TO DO. Within the data below, copy each line where the string "computer" is found.

RECORD SET.

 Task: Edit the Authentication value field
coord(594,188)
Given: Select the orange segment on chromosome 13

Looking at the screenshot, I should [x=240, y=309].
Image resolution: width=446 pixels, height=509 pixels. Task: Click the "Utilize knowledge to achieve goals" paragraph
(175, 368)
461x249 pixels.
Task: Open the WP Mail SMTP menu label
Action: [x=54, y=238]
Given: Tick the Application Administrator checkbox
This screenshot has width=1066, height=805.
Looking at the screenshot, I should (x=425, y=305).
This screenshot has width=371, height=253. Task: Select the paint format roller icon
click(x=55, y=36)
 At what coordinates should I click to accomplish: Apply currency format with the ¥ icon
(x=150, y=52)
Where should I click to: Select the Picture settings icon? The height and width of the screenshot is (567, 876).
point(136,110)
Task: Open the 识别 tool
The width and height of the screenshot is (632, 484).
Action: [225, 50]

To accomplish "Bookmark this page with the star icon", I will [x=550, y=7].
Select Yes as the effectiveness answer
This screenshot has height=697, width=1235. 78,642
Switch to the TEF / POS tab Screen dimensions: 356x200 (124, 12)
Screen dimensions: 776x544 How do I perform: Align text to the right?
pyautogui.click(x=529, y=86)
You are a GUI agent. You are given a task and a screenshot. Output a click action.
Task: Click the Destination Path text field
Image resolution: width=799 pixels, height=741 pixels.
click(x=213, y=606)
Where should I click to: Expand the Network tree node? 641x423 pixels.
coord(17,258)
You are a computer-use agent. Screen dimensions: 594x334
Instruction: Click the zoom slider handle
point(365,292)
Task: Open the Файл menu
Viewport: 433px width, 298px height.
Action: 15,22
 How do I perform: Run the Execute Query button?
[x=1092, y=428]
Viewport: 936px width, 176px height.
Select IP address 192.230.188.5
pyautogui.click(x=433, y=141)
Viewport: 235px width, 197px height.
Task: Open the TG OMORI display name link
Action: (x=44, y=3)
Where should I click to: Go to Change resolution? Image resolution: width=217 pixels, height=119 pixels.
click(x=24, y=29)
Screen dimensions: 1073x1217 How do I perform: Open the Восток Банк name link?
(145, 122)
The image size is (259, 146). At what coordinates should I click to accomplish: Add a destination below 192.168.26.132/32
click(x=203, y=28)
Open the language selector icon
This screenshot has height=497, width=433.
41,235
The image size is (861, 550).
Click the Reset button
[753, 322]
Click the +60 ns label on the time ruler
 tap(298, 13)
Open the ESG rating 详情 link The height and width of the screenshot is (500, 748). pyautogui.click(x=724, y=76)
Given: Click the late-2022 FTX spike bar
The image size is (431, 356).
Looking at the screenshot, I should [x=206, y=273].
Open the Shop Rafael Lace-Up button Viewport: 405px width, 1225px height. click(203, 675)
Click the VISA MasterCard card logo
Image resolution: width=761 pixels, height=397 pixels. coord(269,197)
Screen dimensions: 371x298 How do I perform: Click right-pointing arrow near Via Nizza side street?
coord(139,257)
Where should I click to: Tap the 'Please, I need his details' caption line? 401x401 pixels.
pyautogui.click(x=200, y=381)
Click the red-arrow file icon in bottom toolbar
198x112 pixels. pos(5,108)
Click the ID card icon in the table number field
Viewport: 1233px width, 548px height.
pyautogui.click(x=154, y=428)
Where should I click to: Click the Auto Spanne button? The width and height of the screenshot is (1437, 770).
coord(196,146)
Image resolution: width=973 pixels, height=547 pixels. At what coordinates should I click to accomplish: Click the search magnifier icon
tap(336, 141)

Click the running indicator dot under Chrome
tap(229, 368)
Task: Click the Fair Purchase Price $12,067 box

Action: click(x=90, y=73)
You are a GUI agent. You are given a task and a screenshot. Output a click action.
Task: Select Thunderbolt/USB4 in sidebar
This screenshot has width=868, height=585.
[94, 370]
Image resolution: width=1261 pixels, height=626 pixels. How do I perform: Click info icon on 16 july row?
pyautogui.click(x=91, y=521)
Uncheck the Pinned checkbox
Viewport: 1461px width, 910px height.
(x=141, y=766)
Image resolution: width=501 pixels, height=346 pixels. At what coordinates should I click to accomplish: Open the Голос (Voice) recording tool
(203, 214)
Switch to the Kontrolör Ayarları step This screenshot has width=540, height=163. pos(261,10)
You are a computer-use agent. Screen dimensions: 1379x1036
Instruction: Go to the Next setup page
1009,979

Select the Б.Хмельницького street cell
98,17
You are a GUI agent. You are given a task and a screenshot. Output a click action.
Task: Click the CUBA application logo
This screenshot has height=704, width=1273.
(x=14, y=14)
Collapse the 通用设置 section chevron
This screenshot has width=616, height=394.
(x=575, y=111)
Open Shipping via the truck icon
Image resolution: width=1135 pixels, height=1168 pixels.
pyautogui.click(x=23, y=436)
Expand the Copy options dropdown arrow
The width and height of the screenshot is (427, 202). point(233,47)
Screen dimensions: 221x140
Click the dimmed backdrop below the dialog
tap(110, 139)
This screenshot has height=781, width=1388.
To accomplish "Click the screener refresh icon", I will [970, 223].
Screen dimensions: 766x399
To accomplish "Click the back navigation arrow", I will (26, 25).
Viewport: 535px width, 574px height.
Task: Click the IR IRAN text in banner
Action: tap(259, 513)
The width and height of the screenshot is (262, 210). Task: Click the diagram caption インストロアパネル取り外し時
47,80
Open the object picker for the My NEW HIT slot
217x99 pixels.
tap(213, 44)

EXERCISE SOLUTION.
You are a computer-use agent. Screen dimensions: 594x334
You are a computer-use agent. Screen dimensions: 1379x1036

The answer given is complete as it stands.